REQUIREMENT
Include the line containing "Click the CPU 51ms value" and every line after it up to the end of the material below; reproduce them exactly and drop the pictures.

EXTRACTED DATA
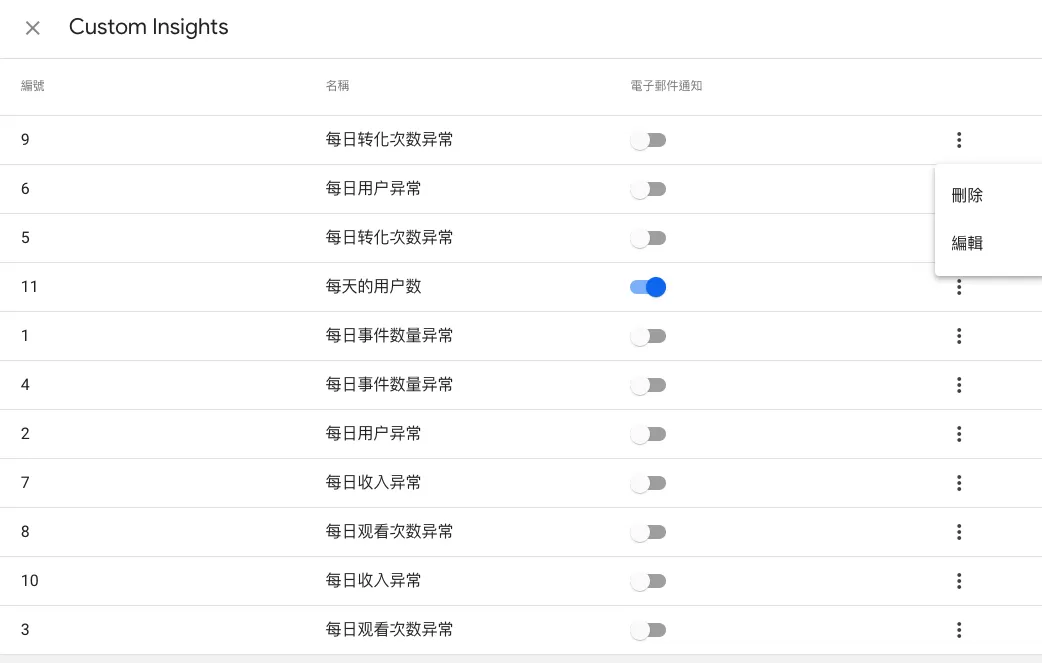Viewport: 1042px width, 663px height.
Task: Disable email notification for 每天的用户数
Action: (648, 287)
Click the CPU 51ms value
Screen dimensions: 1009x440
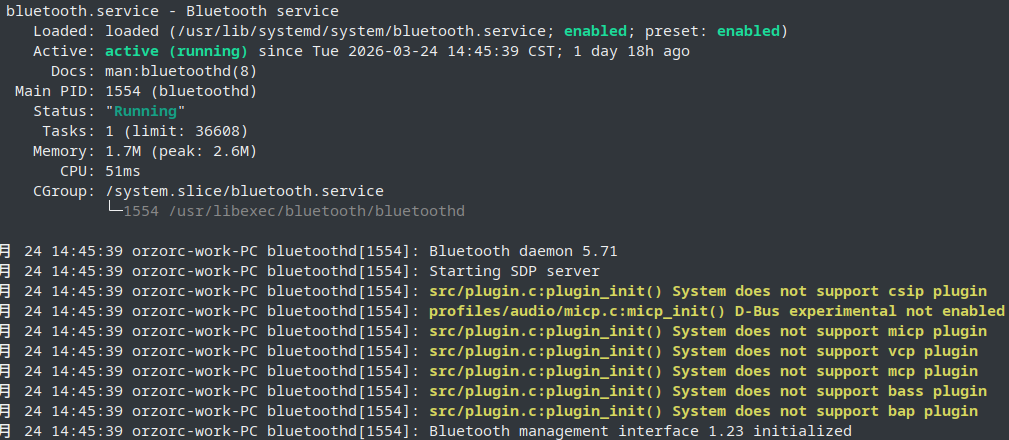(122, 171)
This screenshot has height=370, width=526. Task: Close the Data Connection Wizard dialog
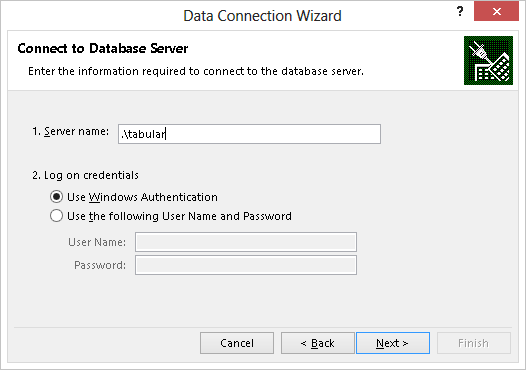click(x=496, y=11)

REPLY TO THE EXERCISE
Click the CPU 51ms value
Screen dimensions: 1009x440
(122, 171)
This screenshot has height=370, width=526. Task: Close the Data Connection Wizard dialog
click(x=496, y=11)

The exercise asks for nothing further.